··· INPUT DATA

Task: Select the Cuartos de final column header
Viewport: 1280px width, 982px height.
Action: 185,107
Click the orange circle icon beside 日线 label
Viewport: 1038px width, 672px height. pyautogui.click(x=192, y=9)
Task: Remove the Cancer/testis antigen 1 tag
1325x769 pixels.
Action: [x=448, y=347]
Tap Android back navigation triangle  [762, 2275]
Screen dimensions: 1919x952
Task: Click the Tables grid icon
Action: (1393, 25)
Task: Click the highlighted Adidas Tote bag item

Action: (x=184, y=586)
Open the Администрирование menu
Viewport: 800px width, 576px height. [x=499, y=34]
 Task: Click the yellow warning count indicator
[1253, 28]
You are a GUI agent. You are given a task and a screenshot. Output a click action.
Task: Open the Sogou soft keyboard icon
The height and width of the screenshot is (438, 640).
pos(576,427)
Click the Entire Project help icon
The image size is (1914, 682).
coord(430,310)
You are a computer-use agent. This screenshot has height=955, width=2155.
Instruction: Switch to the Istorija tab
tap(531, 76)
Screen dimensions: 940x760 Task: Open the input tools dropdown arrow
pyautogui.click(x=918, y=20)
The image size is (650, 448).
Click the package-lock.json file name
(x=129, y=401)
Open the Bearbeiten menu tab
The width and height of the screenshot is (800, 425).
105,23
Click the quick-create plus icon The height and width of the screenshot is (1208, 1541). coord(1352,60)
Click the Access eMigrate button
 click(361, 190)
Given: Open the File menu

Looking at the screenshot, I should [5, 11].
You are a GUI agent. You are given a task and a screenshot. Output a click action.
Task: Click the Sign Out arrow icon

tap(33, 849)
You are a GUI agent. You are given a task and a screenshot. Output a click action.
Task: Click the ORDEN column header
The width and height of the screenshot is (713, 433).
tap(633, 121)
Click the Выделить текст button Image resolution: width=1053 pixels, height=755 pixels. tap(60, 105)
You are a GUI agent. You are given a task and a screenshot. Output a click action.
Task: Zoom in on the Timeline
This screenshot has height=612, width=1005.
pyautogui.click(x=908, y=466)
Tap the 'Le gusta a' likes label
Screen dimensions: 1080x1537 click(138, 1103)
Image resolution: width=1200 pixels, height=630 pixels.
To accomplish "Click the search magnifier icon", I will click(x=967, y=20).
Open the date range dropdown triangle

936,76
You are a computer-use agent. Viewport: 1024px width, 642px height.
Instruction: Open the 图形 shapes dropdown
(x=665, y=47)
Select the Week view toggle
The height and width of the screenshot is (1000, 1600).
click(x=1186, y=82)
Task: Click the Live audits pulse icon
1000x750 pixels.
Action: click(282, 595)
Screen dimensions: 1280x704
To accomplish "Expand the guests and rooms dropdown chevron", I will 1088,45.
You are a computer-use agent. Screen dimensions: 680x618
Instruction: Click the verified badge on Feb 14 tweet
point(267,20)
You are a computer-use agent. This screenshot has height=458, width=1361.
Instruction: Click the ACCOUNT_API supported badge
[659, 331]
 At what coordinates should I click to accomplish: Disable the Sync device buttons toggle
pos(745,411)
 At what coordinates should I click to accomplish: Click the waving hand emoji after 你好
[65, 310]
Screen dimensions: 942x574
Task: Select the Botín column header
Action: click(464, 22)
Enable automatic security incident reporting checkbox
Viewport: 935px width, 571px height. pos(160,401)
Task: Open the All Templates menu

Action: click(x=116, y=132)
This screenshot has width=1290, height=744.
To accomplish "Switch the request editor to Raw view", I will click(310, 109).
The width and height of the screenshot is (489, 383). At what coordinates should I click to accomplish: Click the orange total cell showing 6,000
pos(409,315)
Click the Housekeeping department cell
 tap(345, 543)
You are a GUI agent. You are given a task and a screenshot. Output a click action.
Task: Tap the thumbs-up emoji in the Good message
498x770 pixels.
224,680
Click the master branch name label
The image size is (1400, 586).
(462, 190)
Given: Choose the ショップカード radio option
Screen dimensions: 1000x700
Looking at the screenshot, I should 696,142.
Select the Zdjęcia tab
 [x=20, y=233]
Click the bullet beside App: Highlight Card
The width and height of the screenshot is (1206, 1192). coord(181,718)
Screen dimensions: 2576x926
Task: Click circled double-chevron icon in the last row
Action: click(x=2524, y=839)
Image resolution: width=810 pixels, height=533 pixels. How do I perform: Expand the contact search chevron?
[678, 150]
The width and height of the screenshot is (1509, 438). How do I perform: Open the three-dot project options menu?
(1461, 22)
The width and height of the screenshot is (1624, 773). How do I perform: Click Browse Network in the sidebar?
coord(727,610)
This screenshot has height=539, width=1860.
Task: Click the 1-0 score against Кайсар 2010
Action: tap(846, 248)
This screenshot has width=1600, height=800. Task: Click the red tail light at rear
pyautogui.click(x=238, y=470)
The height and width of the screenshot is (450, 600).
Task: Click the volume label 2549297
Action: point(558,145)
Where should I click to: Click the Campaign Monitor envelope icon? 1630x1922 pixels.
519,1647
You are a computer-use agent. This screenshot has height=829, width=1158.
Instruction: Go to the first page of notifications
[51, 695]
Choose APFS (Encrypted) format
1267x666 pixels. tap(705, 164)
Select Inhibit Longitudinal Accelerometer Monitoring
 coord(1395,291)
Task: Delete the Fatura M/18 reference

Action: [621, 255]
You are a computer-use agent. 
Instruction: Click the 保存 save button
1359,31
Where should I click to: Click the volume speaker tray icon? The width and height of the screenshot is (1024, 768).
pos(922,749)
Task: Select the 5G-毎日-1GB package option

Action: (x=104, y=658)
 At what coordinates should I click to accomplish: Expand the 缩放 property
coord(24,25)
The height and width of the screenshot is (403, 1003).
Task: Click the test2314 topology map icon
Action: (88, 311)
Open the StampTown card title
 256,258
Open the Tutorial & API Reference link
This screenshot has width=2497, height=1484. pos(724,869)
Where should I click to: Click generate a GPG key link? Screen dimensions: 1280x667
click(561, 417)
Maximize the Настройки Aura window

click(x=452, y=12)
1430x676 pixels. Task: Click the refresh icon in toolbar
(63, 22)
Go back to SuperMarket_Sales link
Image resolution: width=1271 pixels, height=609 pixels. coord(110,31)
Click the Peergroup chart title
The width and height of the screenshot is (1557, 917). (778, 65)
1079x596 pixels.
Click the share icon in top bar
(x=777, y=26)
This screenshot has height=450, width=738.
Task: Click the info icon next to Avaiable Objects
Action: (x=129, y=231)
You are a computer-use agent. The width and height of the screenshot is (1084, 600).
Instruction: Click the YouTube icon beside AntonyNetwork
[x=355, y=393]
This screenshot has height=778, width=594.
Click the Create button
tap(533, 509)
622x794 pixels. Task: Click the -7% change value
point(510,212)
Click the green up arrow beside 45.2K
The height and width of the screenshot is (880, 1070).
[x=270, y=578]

······

Write down every line of the data above that includes the string "will".

◆ COMPLETED EXERCISE:
To accomplish "Click the search magnifier icon", I will click(x=967, y=20).
To accomplish "Expand the guests and rooms dropdown chevron", I will 1088,45.
To accomplish "Switch the request editor to Raw view", I will click(310, 109).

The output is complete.